## Short exercise
Copy out again, unchanged, everything from the start of the rows down to and including the line that contains "should pyautogui.click(x=993, y=958).".

Item position rows
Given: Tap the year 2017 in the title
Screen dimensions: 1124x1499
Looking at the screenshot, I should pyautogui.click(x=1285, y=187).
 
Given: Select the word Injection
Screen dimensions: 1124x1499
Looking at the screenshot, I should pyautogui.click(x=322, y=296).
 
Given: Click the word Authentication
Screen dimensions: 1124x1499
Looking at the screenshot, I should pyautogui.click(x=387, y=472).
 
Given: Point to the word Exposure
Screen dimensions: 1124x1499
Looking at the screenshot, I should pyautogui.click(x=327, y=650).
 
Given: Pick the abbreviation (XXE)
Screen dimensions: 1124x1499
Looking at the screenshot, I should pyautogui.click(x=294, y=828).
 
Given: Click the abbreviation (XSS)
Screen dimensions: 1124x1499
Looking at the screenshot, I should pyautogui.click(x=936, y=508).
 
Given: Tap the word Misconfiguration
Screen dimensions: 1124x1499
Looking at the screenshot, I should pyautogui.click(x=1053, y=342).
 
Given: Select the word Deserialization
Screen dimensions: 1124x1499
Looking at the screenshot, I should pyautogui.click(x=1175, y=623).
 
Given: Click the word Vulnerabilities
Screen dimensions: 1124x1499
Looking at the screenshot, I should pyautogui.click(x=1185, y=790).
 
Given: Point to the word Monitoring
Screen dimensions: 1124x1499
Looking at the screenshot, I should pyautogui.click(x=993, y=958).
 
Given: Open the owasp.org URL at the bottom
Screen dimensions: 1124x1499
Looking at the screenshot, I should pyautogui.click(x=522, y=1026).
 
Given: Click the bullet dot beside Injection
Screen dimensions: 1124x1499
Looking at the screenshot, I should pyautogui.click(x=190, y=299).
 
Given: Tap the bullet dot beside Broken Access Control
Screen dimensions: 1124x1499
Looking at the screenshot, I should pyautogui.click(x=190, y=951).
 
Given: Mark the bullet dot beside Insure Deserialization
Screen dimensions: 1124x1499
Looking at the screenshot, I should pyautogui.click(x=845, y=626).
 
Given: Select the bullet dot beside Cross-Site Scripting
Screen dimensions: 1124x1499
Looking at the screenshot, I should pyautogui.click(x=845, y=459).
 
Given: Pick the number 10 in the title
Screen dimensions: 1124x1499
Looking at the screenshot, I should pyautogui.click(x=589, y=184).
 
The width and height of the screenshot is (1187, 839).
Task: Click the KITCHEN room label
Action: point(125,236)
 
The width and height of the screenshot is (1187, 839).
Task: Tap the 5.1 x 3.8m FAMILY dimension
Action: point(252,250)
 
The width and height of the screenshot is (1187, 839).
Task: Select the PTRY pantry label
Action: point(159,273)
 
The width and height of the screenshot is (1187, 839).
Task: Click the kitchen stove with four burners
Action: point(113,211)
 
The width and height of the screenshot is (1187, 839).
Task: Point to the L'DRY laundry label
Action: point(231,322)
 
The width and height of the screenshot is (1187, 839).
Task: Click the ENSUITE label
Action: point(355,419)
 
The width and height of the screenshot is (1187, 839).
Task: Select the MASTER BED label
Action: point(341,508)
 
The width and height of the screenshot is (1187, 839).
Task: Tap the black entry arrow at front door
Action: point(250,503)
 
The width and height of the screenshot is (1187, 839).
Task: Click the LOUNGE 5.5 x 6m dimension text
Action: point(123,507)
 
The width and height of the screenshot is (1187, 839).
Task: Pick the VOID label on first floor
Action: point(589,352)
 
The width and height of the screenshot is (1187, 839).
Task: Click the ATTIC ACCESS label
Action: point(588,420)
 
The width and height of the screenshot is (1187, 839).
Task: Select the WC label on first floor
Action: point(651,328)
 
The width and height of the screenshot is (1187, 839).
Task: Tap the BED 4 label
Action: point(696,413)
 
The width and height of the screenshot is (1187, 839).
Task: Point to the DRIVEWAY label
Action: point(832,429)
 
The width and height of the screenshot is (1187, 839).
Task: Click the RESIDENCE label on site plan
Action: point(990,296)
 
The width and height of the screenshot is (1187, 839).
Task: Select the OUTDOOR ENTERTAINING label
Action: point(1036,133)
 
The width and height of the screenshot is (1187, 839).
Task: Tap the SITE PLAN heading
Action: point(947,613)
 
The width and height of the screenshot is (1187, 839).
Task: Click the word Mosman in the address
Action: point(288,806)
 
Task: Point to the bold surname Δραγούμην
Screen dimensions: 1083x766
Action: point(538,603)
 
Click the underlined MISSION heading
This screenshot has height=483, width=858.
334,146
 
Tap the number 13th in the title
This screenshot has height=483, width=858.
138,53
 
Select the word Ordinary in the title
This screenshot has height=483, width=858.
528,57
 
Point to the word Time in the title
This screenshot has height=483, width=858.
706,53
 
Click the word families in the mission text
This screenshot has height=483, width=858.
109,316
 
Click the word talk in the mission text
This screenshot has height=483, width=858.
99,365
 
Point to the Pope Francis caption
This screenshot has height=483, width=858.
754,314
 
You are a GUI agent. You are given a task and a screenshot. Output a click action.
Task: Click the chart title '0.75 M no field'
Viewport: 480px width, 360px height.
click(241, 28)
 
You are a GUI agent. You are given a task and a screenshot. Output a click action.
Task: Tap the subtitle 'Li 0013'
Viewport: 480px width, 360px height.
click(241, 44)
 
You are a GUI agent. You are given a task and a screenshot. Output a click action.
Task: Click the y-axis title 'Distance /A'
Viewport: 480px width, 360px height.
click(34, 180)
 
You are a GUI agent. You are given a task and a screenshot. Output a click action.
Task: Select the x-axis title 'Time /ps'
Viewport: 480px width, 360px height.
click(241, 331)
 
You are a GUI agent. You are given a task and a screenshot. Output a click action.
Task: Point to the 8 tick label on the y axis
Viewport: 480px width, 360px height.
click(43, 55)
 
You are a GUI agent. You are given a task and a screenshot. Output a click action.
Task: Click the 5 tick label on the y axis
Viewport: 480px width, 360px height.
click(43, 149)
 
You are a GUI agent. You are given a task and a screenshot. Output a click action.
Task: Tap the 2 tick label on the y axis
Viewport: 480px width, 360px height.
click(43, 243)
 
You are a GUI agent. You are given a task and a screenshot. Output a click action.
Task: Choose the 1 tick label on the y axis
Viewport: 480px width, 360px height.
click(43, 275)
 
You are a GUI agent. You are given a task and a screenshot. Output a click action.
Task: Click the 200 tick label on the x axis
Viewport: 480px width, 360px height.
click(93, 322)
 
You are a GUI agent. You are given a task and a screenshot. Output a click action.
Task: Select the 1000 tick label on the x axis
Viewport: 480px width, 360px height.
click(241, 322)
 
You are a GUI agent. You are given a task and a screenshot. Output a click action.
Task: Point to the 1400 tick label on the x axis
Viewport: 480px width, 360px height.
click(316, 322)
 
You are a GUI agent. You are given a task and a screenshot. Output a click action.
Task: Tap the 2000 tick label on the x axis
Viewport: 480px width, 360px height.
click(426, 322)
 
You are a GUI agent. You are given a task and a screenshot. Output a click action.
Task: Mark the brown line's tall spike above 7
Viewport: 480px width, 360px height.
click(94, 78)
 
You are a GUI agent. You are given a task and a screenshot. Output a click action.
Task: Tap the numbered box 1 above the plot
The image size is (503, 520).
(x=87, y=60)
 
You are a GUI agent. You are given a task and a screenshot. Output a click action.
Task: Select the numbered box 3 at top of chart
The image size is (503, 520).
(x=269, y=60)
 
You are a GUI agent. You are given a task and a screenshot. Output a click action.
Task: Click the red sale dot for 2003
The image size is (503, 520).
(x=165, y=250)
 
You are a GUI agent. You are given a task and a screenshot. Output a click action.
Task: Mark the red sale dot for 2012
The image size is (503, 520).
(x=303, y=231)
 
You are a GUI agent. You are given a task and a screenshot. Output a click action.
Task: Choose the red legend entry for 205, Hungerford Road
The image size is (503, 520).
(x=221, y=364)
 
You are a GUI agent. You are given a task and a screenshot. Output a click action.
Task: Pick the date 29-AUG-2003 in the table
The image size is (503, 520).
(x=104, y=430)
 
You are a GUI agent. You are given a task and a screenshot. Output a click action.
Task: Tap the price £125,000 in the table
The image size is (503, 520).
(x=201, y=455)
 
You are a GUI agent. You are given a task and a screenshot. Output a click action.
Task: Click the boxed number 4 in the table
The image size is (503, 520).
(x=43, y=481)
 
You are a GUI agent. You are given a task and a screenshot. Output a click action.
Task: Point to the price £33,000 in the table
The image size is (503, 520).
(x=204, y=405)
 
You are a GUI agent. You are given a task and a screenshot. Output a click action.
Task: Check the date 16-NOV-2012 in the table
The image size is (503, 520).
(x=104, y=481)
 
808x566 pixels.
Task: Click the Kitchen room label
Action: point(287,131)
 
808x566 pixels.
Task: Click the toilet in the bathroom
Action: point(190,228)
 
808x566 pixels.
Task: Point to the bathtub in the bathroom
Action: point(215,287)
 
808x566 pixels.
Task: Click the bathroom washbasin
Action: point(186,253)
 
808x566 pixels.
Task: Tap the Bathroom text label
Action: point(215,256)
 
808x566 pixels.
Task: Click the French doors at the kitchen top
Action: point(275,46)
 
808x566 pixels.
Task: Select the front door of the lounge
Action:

## Answer below
Given: Tap the year 2017 in the title
Screen dimensions: 1124x1499
Looking at the screenshot, I should pyautogui.click(x=1285, y=187).
 
Given: Select the word Injection
Screen dimensions: 1124x1499
Looking at the screenshot, I should pyautogui.click(x=322, y=296).
 
Given: Click the word Authentication
Screen dimensions: 1124x1499
Looking at the screenshot, I should pyautogui.click(x=387, y=472).
 
Given: Point to the word Exposure
Screen dimensions: 1124x1499
Looking at the screenshot, I should pyautogui.click(x=327, y=650).
 
Given: Pick the abbreviation (XXE)
Screen dimensions: 1124x1499
Looking at the screenshot, I should pyautogui.click(x=294, y=828).
 
Given: Click the abbreviation (XSS)
Screen dimensions: 1124x1499
Looking at the screenshot, I should pyautogui.click(x=936, y=508).
 
Given: Tap the word Misconfiguration
Screen dimensions: 1124x1499
Looking at the screenshot, I should pyautogui.click(x=1053, y=342).
 
Given: Select the word Deserialization
Screen dimensions: 1124x1499
Looking at the screenshot, I should pyautogui.click(x=1175, y=623).
 
Given: Click the word Vulnerabilities
Screen dimensions: 1124x1499
Looking at the screenshot, I should pyautogui.click(x=1185, y=790).
 
Given: Point to the word Monitoring
Screen dimensions: 1124x1499
Looking at the screenshot, I should pyautogui.click(x=993, y=958).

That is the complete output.